DATA SECTION:
══════════

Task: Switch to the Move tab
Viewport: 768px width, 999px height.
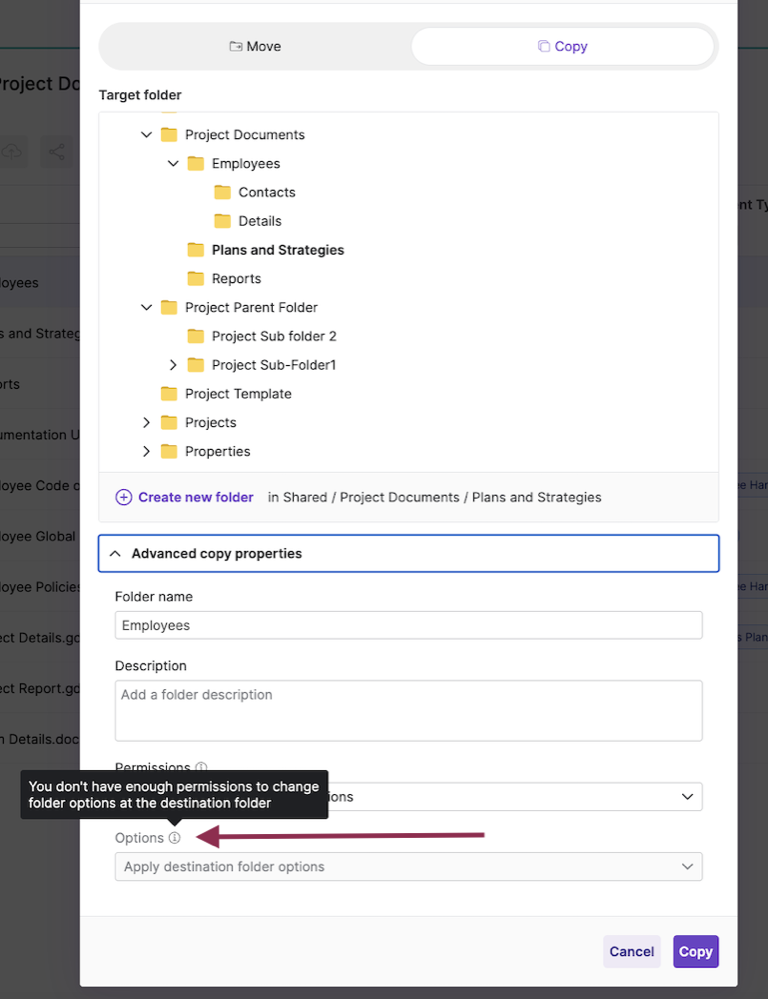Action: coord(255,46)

══════════

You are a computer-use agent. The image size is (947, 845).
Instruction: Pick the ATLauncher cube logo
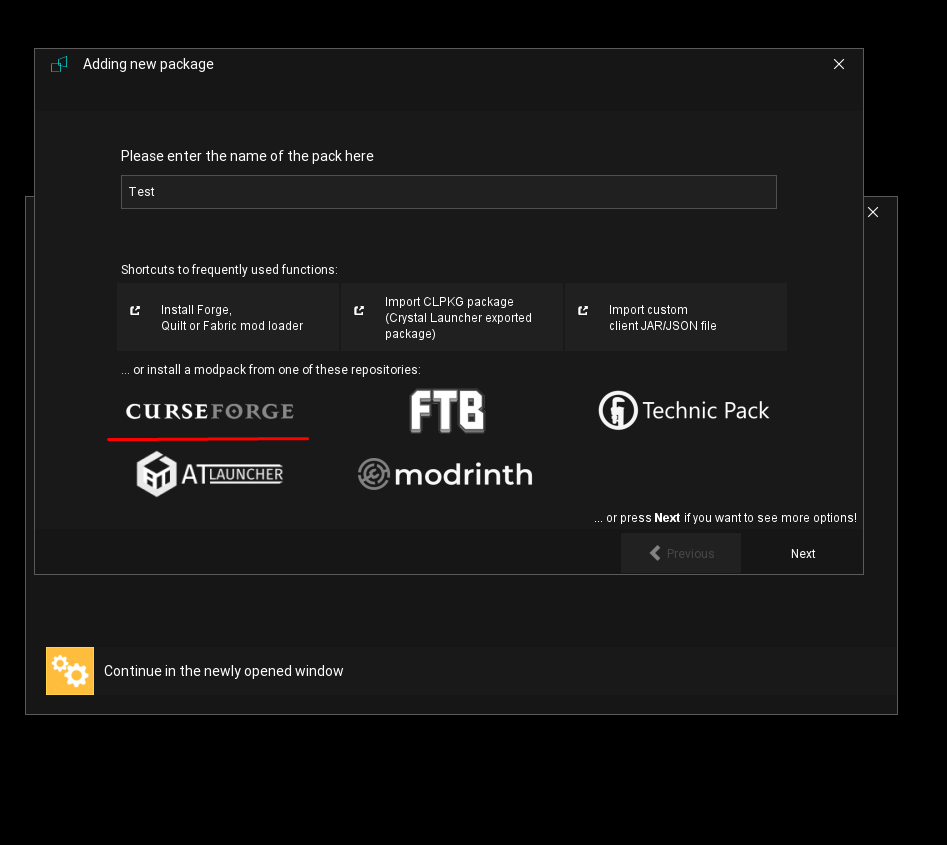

══════════

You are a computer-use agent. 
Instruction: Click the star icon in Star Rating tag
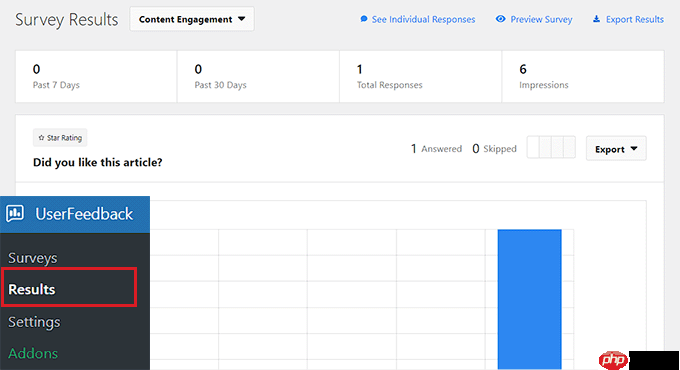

══════════

THE PROBLEM: Copy out the range of lines above starting at the line with "You are a computer-use agent. The" and ending at the line with "Instruction: Pick the ATLauncher cube logo", exactly and including both.

SOLUTION FOR THIS TASK:
You are a computer-use agent. The image size is (947, 845).
Instruction: Pick the ATLauncher cube logo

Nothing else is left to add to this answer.